• [Exercise description]: Please rewrite the listing below, substituting "interface agent" for every occurrence of "GUI agent" and changing nothing else. Omit the pictures from your answer.

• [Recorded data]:
§
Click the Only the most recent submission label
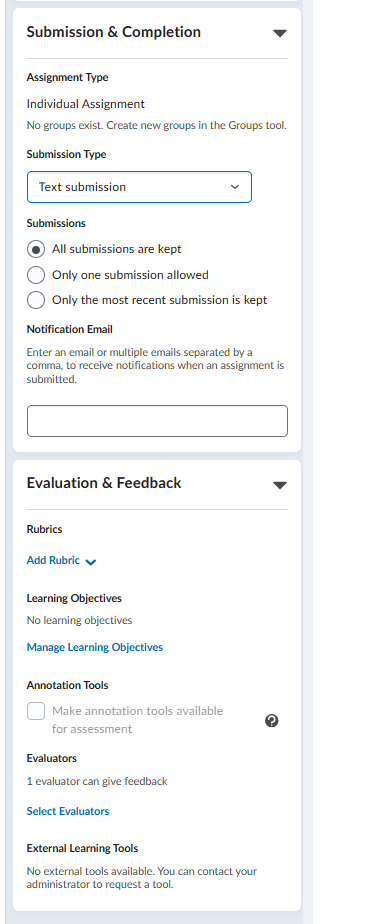Viewport: 369px width, 924px height. (160, 300)
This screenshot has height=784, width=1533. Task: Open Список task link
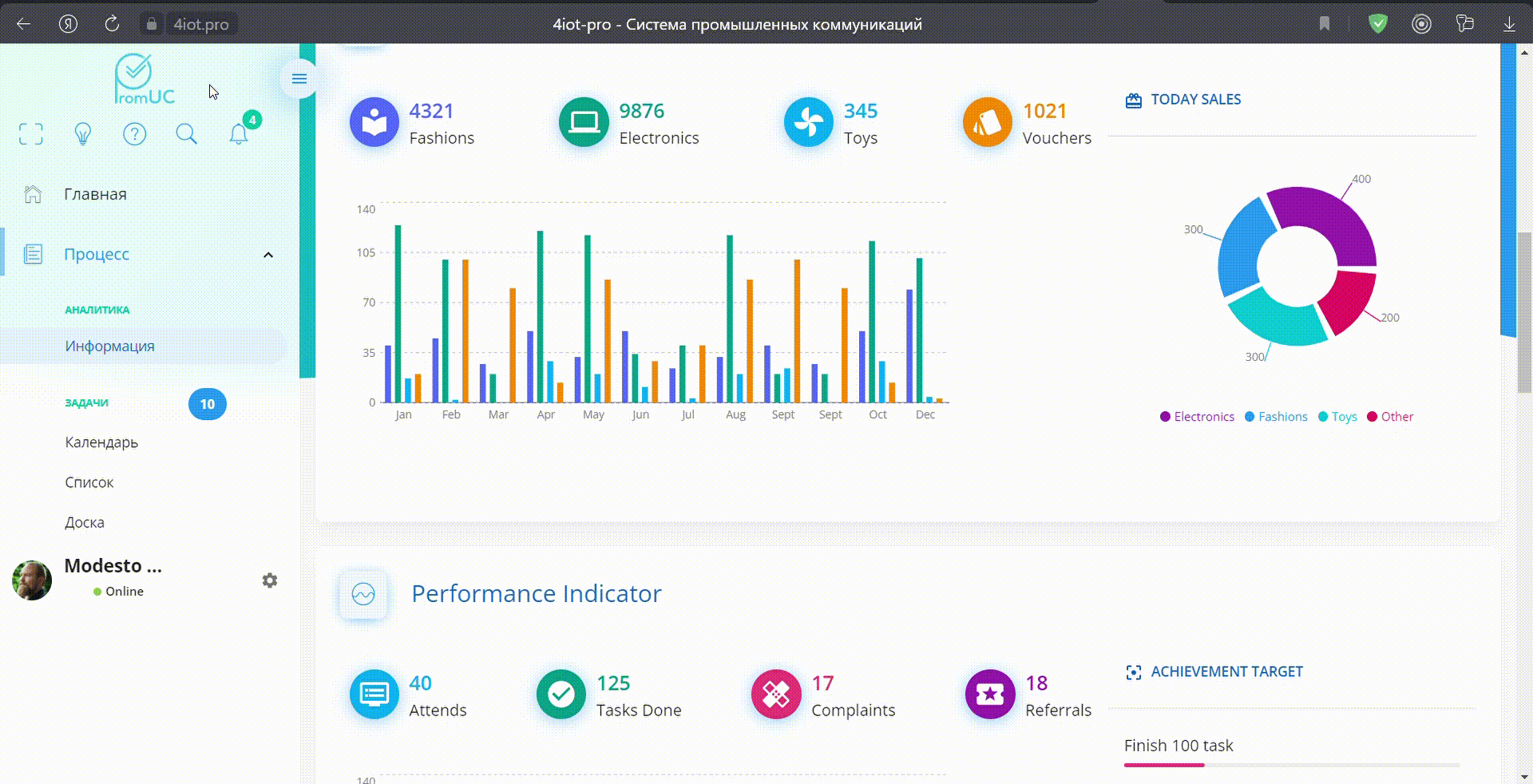click(89, 482)
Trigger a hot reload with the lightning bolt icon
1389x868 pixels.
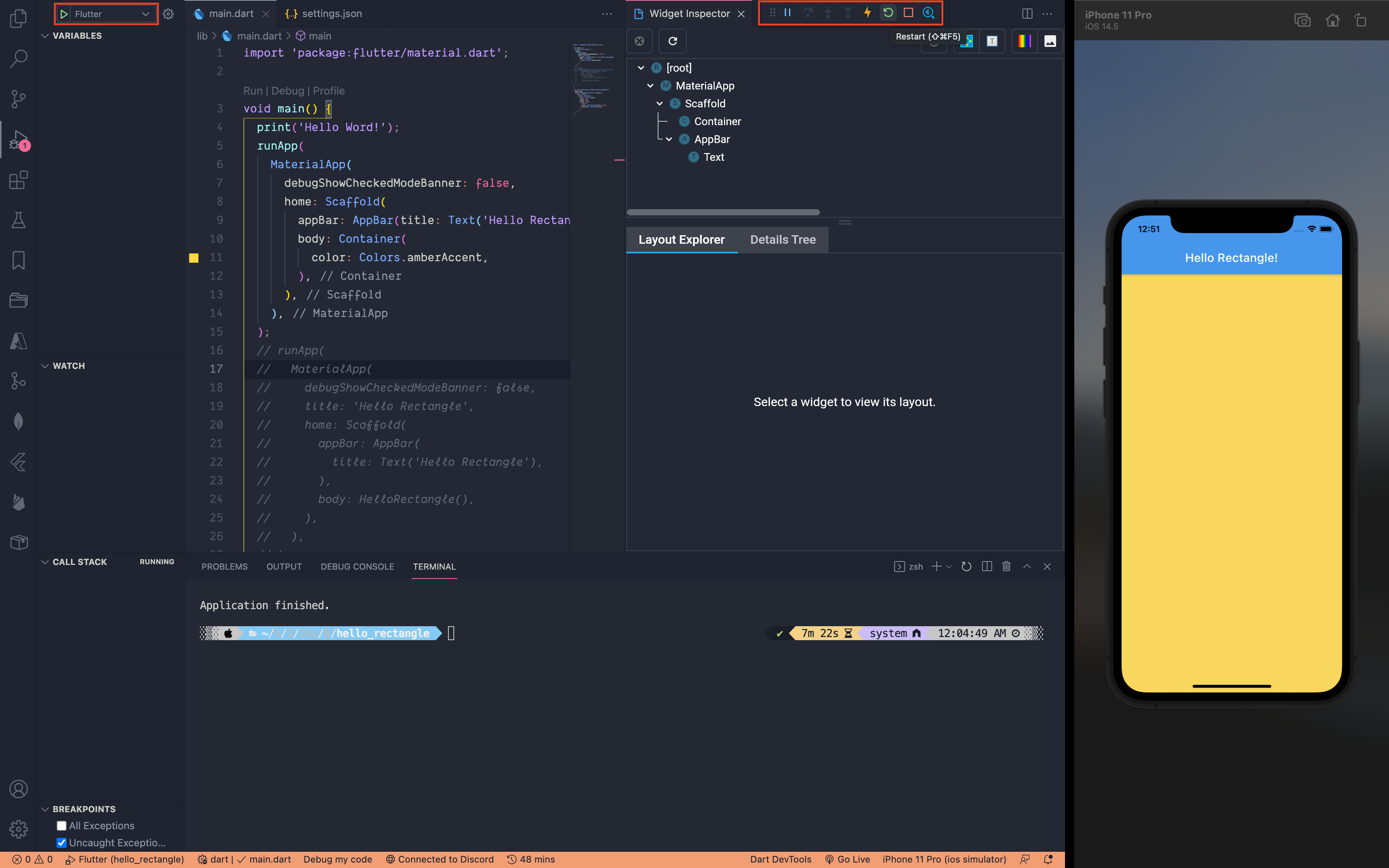click(868, 12)
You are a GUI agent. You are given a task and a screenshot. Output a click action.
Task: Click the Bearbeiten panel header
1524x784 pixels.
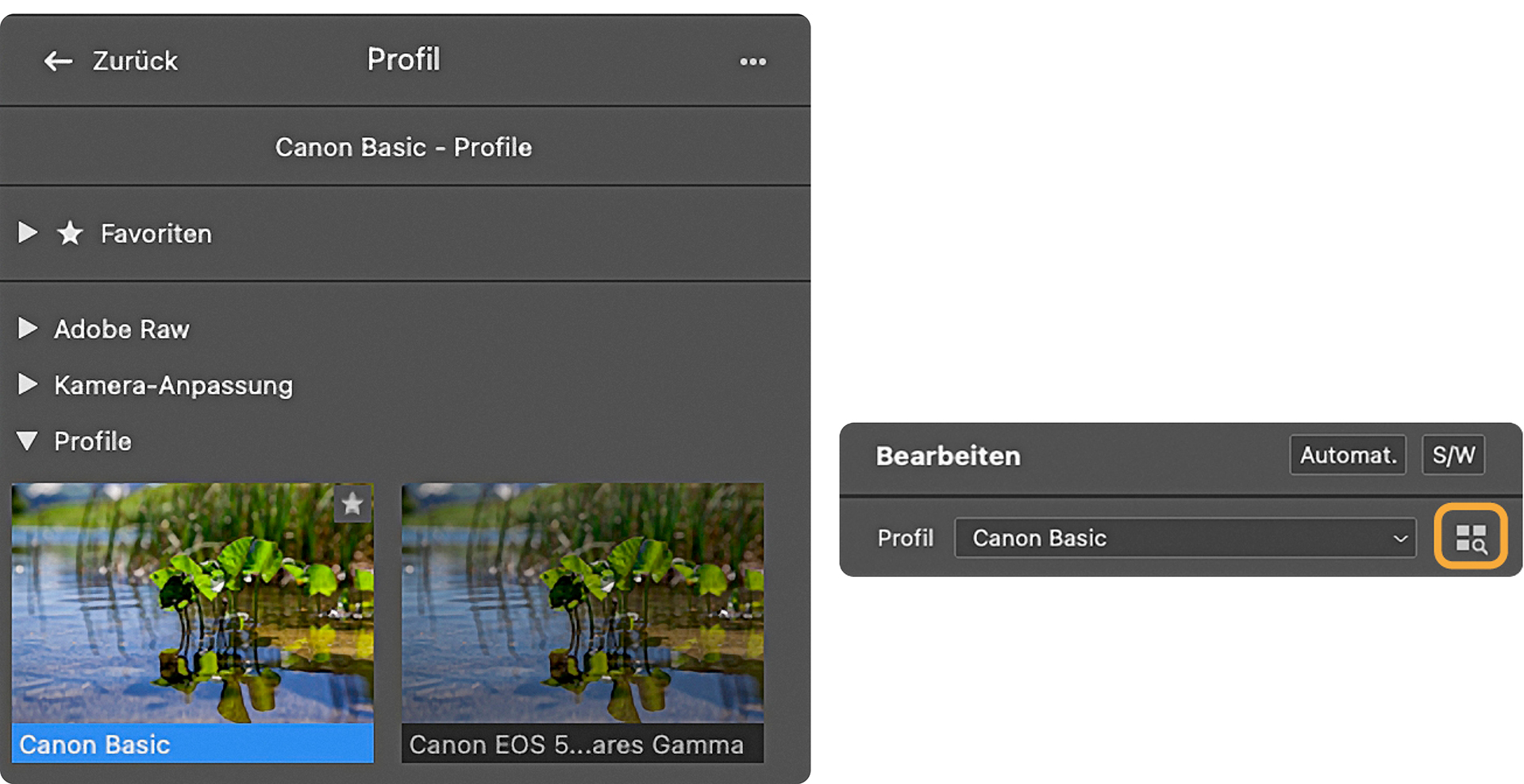click(x=948, y=456)
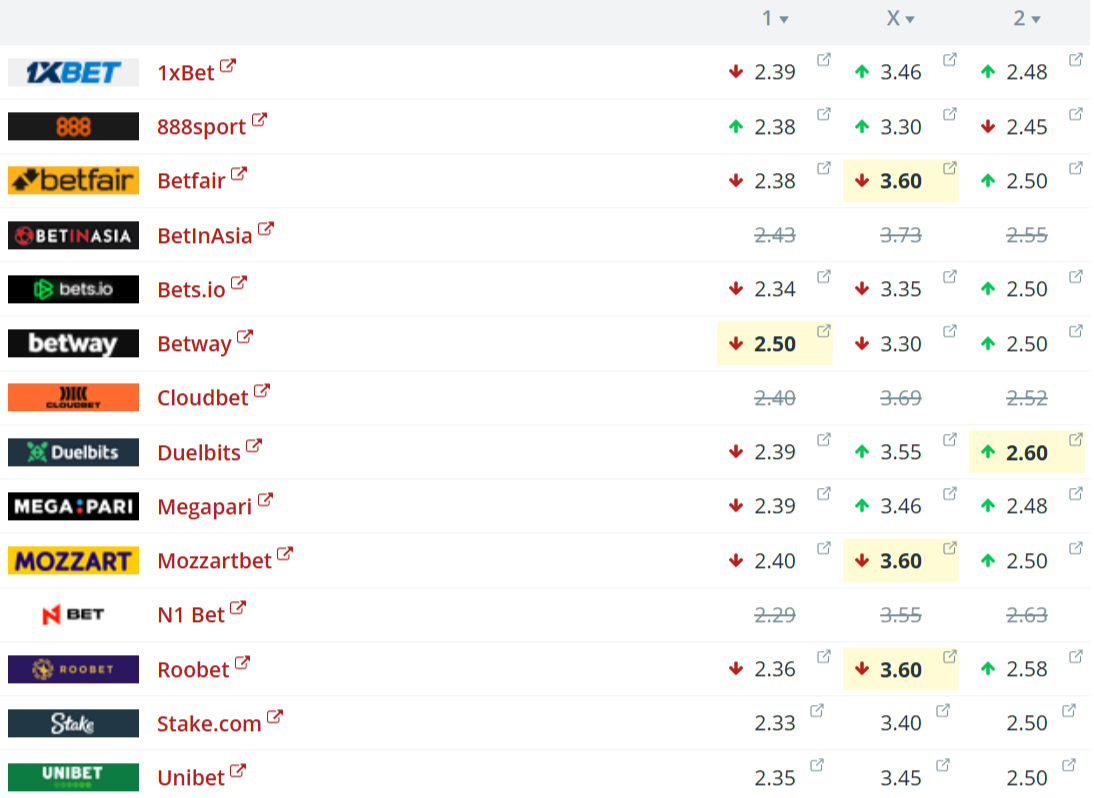Open external icon next to Stake.com 2.33 odds
This screenshot has width=1094, height=798.
tap(817, 711)
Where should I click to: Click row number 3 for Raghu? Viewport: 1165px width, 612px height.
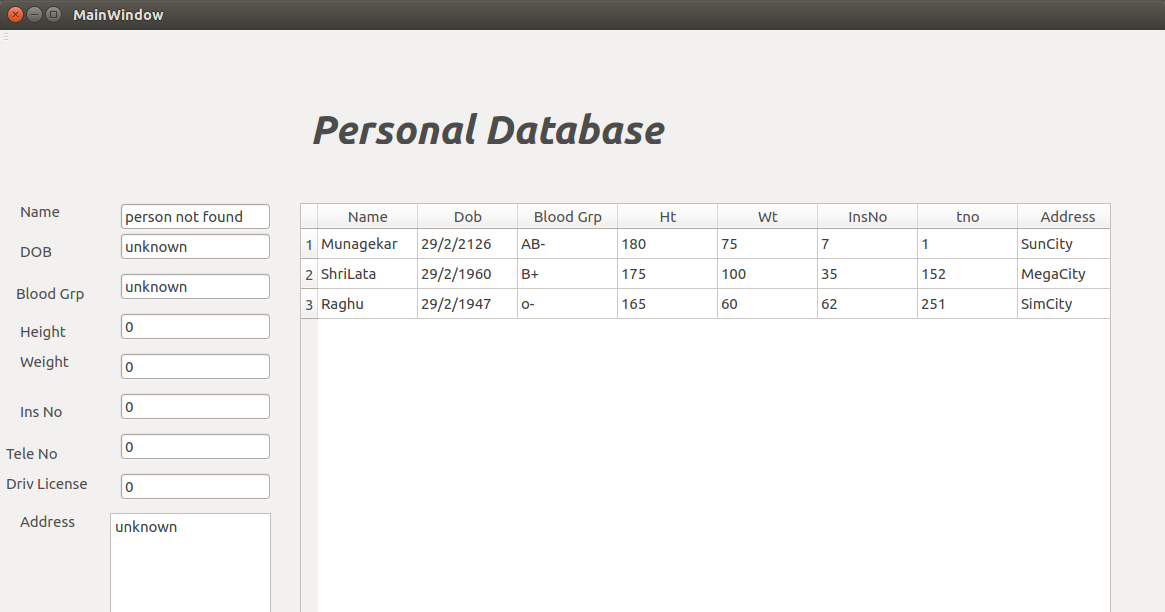click(x=308, y=303)
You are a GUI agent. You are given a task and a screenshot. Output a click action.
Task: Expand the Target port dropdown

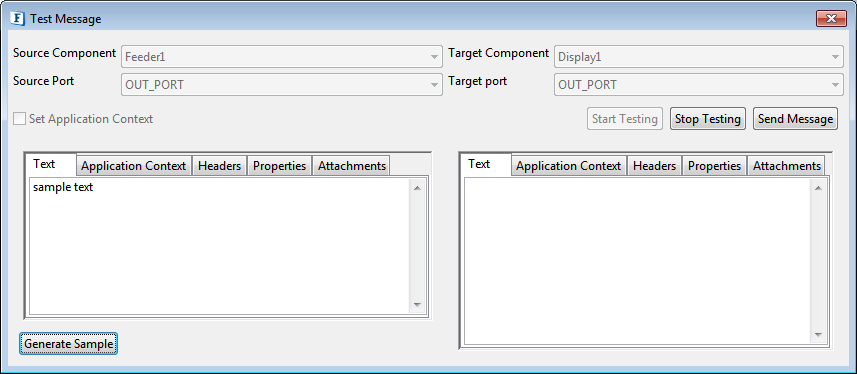coord(698,85)
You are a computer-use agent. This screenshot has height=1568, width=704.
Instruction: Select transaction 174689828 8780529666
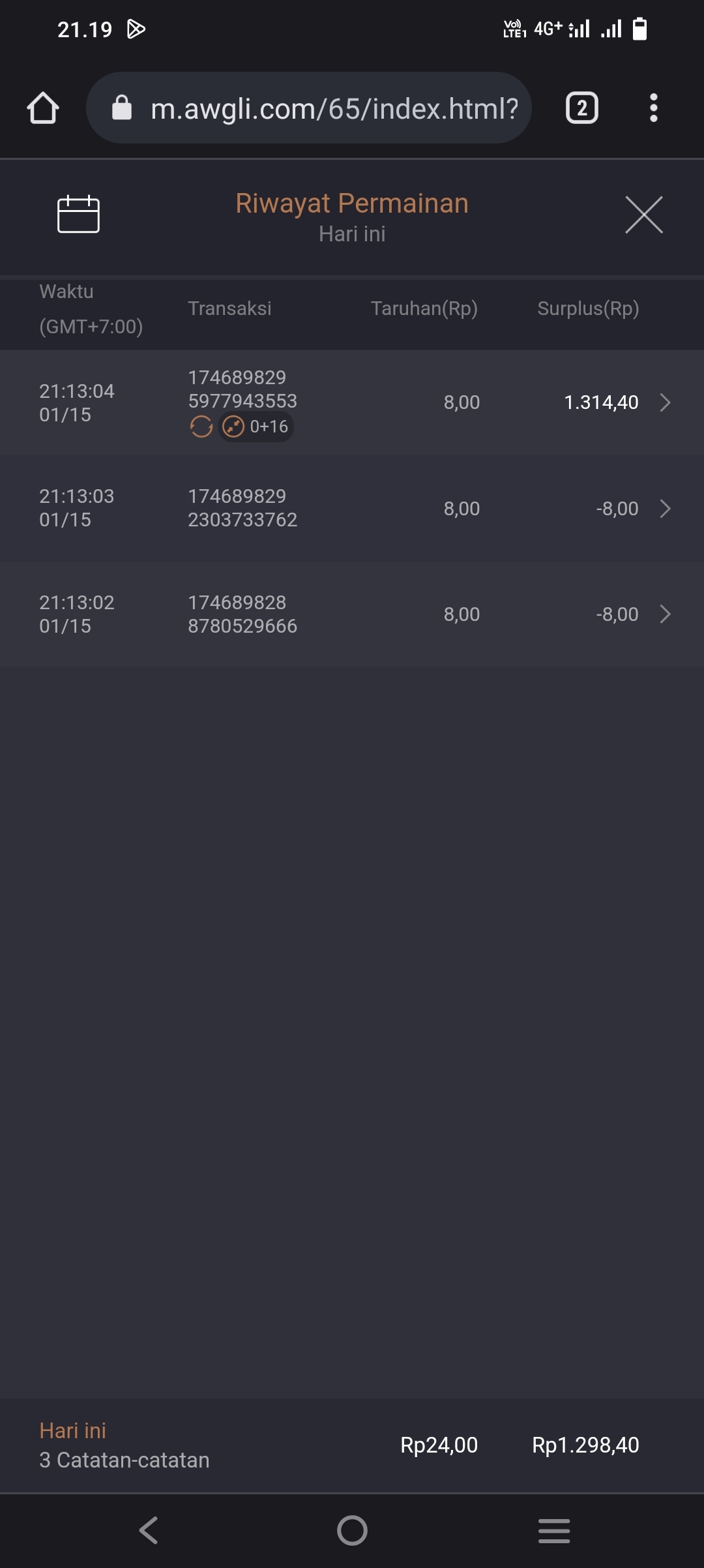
§
• [Exercise solution]:
Click the Only the most recent submission label
Viewport: 369px width, 924px height. (160, 300)
This screenshot has height=784, width=1533. Task: Open Список task link
click(89, 482)
Trigger a hot reload with the lightning bolt icon
1389x868 pixels.
click(868, 12)
You are a interface agent. You are given a task and a screenshot. Output a click action.
Task: Click the Bearbeiten panel header
1524x784 pixels.
click(x=948, y=456)
Open external icon next to Stake.com 2.33 odds
This screenshot has width=1094, height=798.
tap(817, 711)
Where should I click to: Click row number 3 for Raghu? Viewport: 1165px width, 612px height.
click(x=308, y=303)
You are a interface agent. You are given a task and a screenshot. Output a click action.
Task: Expand the Target port dropdown

coord(698,85)
You are a computer-use agent. This screenshot has height=1568, width=704.
Instruction: Select transaction 174689828 8780529666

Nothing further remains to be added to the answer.